#### 読解文
請求項5に係る発明によれば、粘着層を硬化させる部分の位置や面積を任意に設定することができ、本構成を有しない場合に比べ、種々の形態の光導波路の製造に適用することが可能な光導波路の製造方法が提供される。
請求項6に係る発明によれば、粘着層を硬化させる部分が必要以上に大きくなって固定シートの固定力が不足することが抑制され、本構成を有しない場合に比べ、切削中に高分子フィルムの剥がれやぶれによって切削面が荒れるなどの現象が抑制される光導波路の製造方法が提供される。
請求項7に係る発明によれば、粘着層を硬化させる部分と切削する部分との位置合わせを高精度に行うことができ、本構成を有しない場合に比べ、高分子光導波路の外形形成においてダイシングソーのブレードの目詰まりが抑制されて平坦度の高い切削面が形成されるとともに、ブレードに研磨処理を施すまでの時間が延長され、量産性が向上する光導波路の製造装置が提供される。

#### 資料一覧
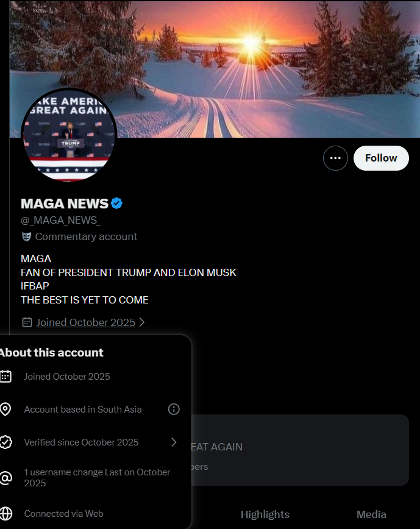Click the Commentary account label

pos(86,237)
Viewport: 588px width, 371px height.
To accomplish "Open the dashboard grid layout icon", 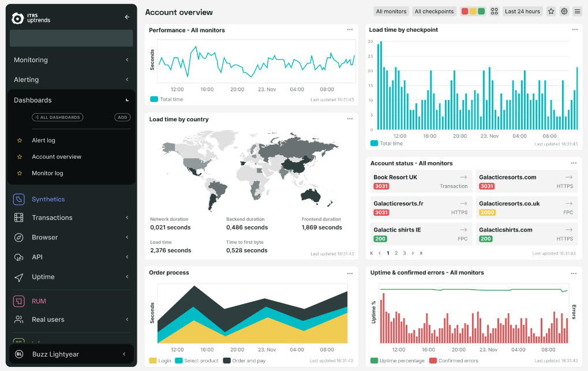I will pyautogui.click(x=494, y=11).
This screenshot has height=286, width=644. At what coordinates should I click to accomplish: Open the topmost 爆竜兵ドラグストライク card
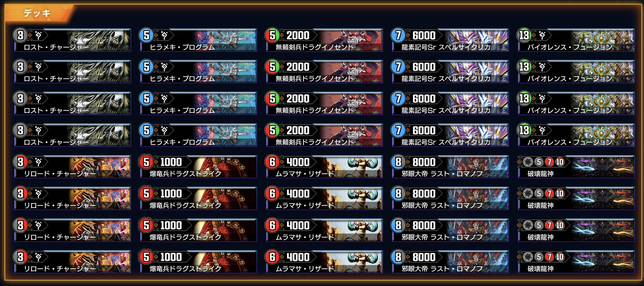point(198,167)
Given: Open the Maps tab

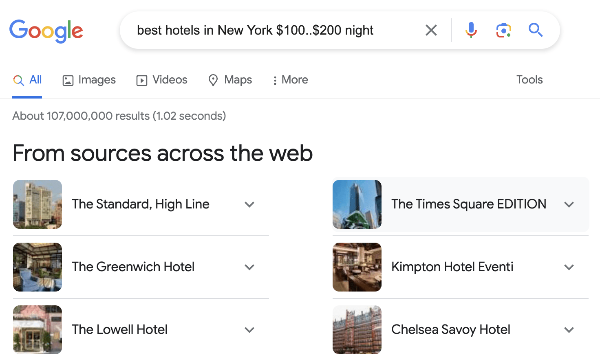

#### 作業指示
**a)** 光導波路の製造に関する文章について、次の問いに答えてください。
(i) 請求項5に係る発明では、粘着層を硬化させる部分の何を任意に設定できますか。
(ii) 請求項6に係る発明では、切削中の何によって切削面が荒れる現象が抑制されますか。
(iii) 請求項7に係る発明によって提供されるものは何ですか。
**b)** 光導波路の製造に関する文章に登場する請求項の番号を、すべて挙げてください。
**c)** 光導波路の製造に関する文章を、最後の文の後から書き継いでください。

#### 解答例
**a)**
(i) 位置と面積です。
(ii) 高分子フィルムの剥がれやぶれです。
(iii) 光導波路の製造装置です。

**b)** 請求項5、請求項6、請求項7

**c)**
【発明を実施するための最良の形態】
【0008】
以下、本発明の実施形態について添付図面を参照しつつ説明する。なお、実質的に同一の機能及び作用を有する部材には、適宜全図面を通じて同じ符合を付与又は符号を省略し、重複する説明は適宜省略する。
本実施形態に係る光導波路の製造方法は、
(A)光が伝搬するコアと、該コアを包囲するクラッドとを含む高分子フィルムを用意する工程と、
(B)前記高分子フィルムを、紫外線照射によって粘度が低下して硬化する粘着層を表面に有する固定シートに前記粘着層を介して張り付ける工程と、
(C)前記固定シートに張り付けた前記高分子フィルムをブレードで切削すべき部分に沿って紫外線を照射して該紫外線照射部分の前記粘着層を硬化させる工程と、
(D)前記粘着層を硬化させた部分に沿って前記高分子フィルム側から厚さ方向にブレードで切削することにより、前記高分子フィルムを切り分ける工程と、
(E)前記高分子フィルムを切り分けた後、前記固定シートに紫外線を照射して少なくとも前記高分子フィルムが張り付けられている部分の前記粘着層を全体的に硬化させる工程と、
(F)前記粘着層を全体的に硬化させた後、前記切り分けられた高分子フィルムを、前記固定シートから分離させて個々の光導波路を得る工程と、
を含む。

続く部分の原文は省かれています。